:: Data to examine ::
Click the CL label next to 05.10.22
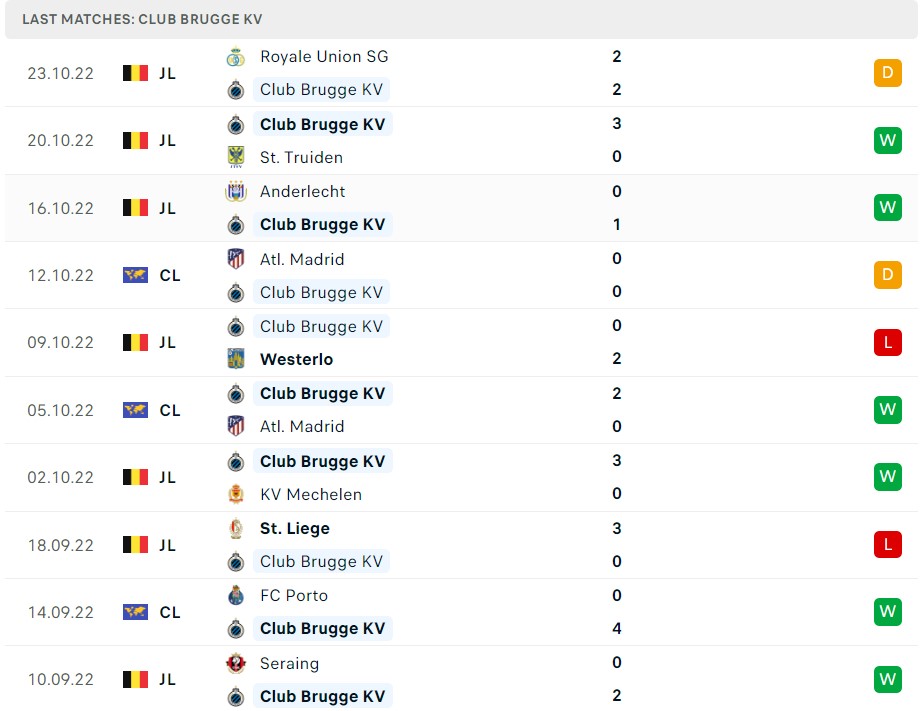The width and height of the screenshot is (920, 711). point(169,410)
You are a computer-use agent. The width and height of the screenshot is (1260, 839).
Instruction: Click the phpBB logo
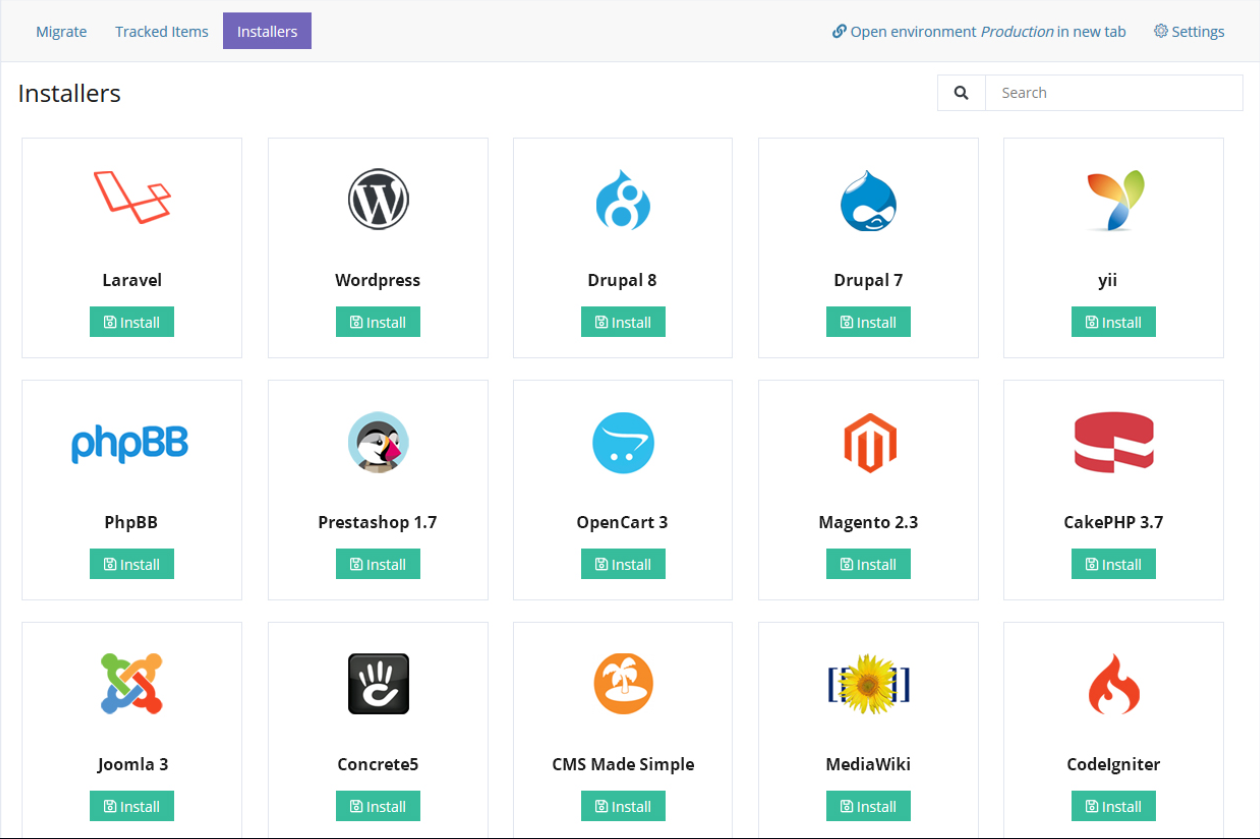[x=130, y=443]
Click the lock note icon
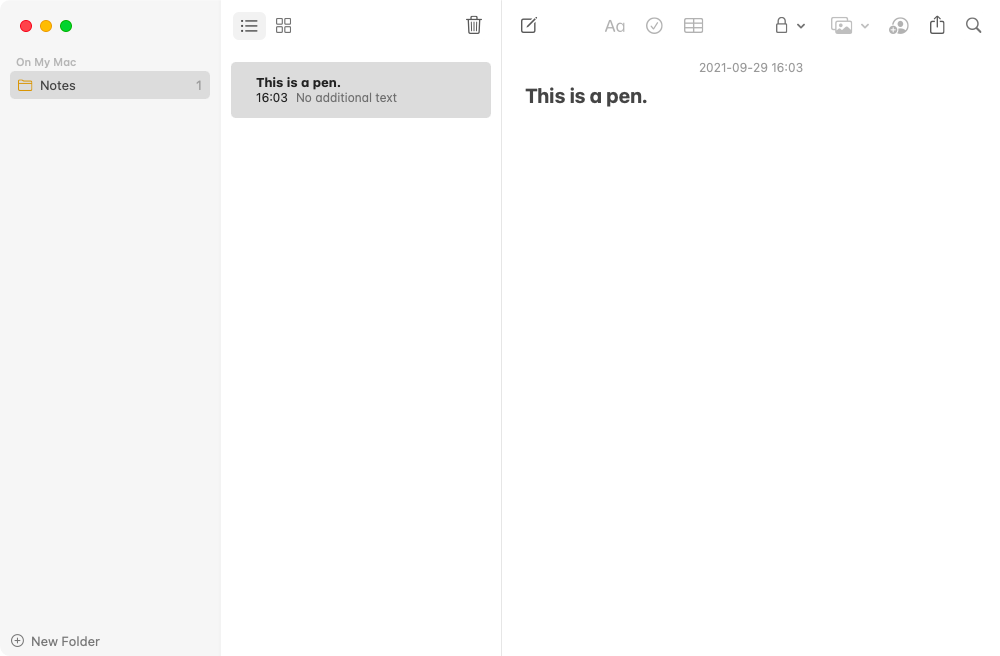The height and width of the screenshot is (656, 1000). [781, 26]
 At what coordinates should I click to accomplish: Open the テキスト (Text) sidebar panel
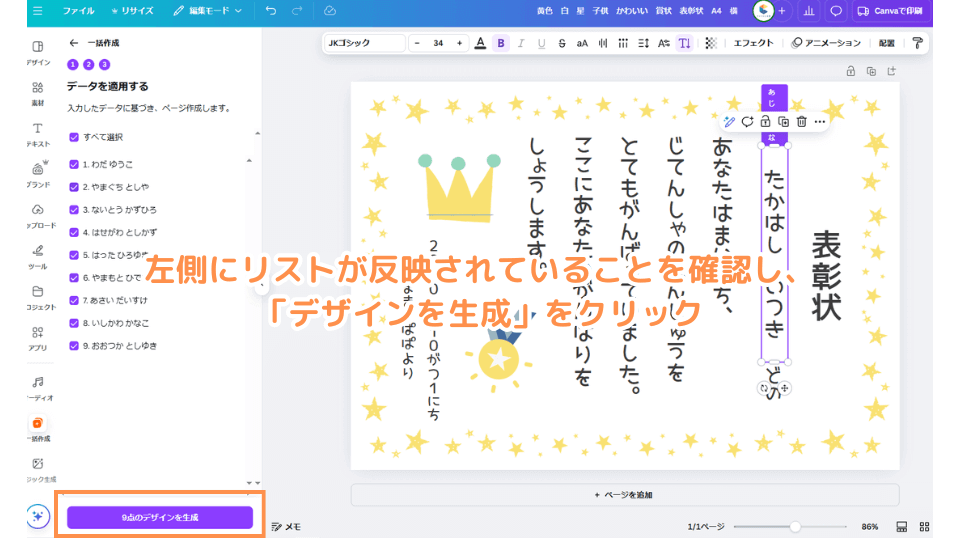37,134
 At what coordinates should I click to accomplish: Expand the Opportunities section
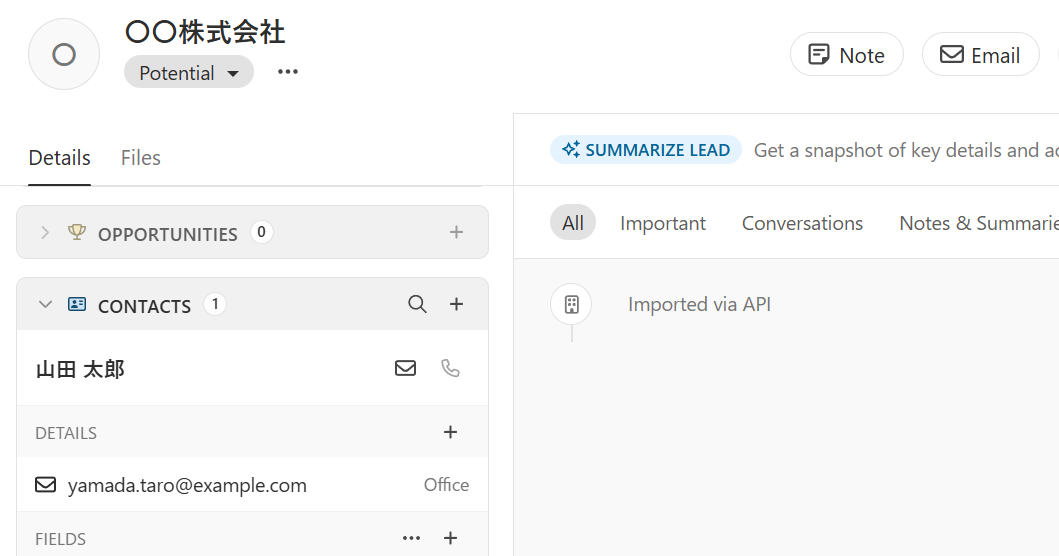(45, 232)
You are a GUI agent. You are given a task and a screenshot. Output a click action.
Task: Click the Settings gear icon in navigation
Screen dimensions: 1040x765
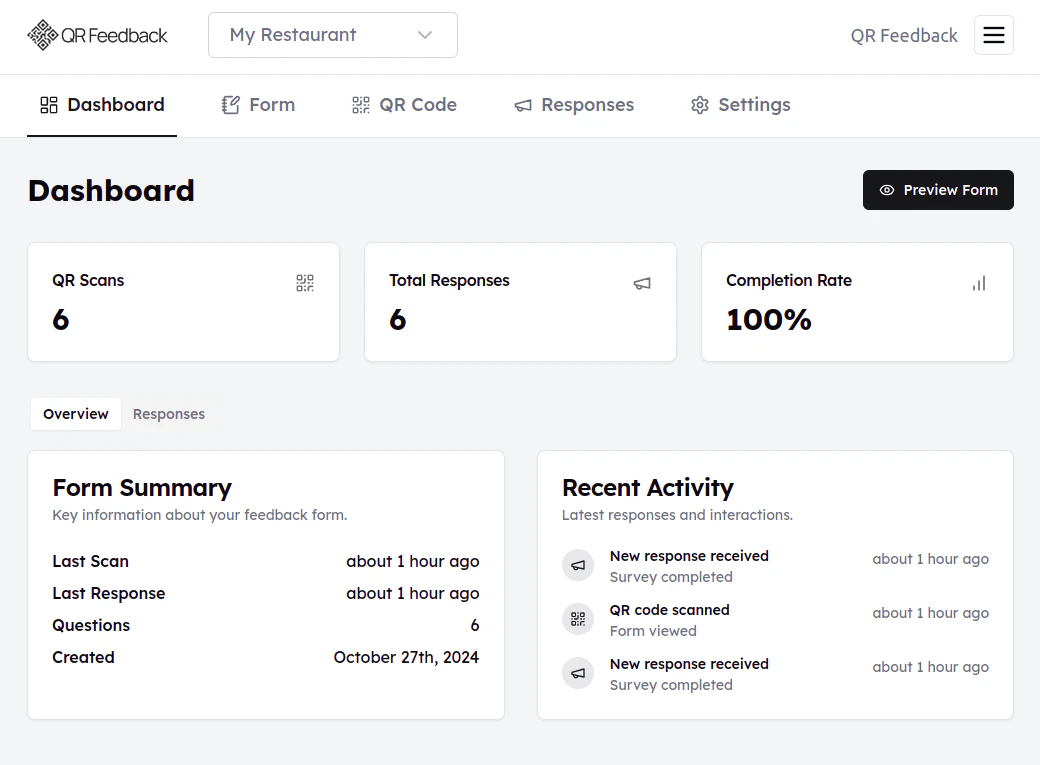[700, 104]
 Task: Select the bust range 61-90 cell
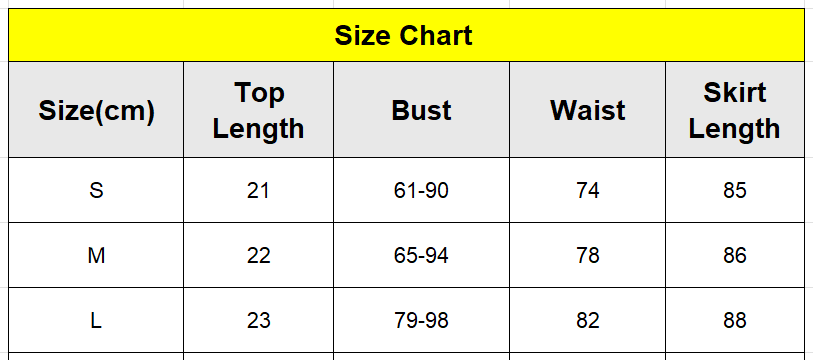pos(421,190)
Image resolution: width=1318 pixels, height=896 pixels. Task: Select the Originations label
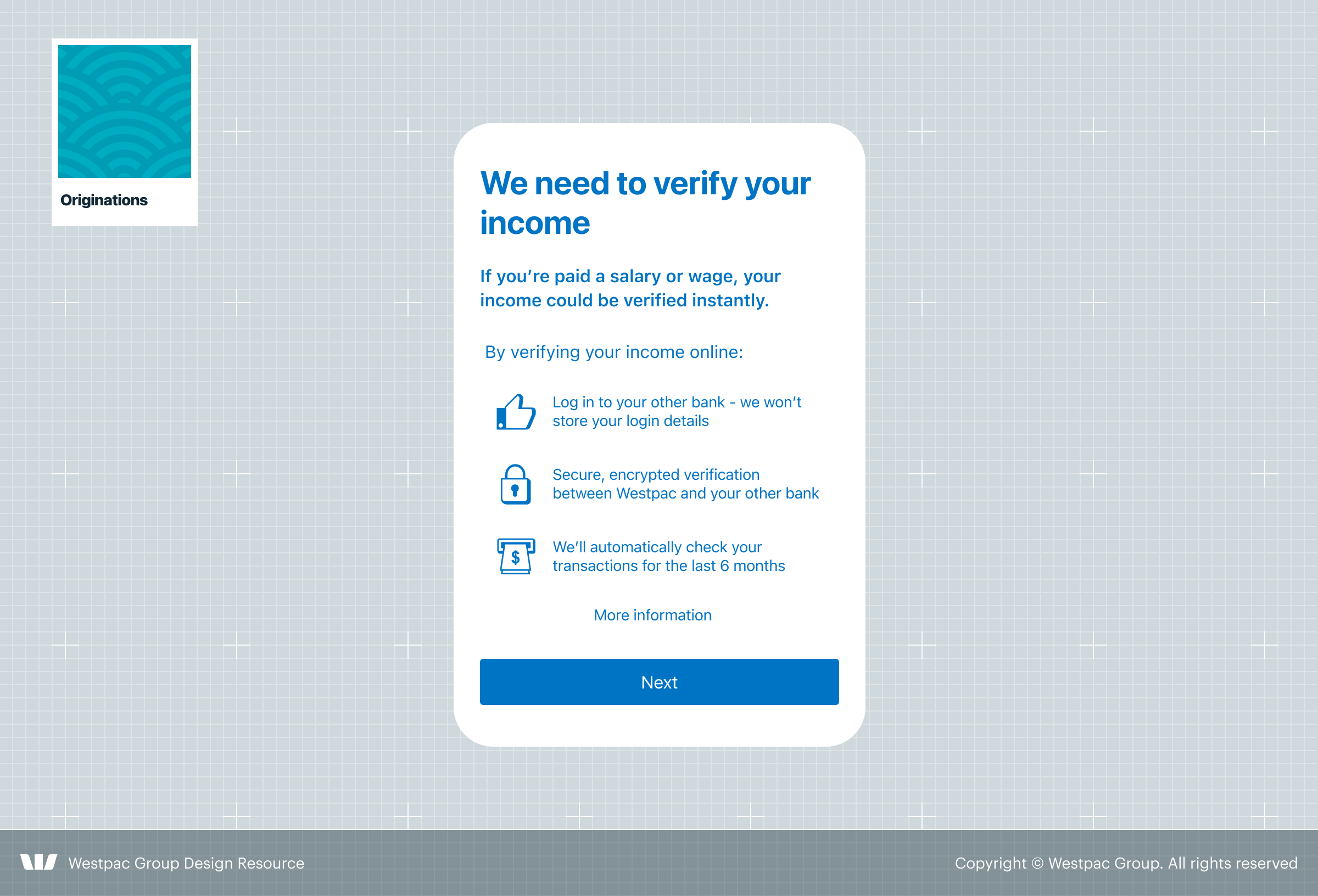(104, 200)
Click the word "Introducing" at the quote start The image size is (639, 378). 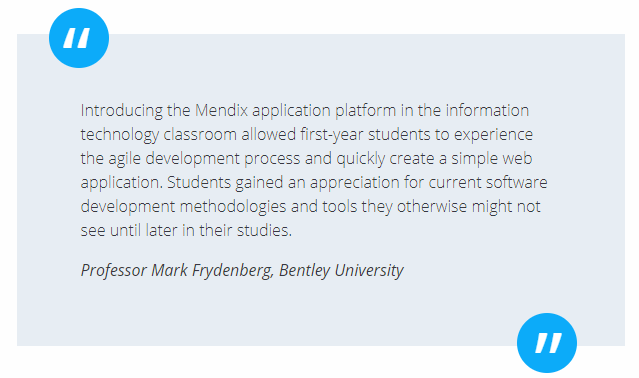pyautogui.click(x=121, y=111)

:: Problem details ::
Gather, from the listing above, every line carrying the word "agent".

:: Written response ::
You are a computer-use agent. The width and height of the screenshot is (1260, 839).
You are a GUI agent. You are given a task and a screenshot. Output a click action.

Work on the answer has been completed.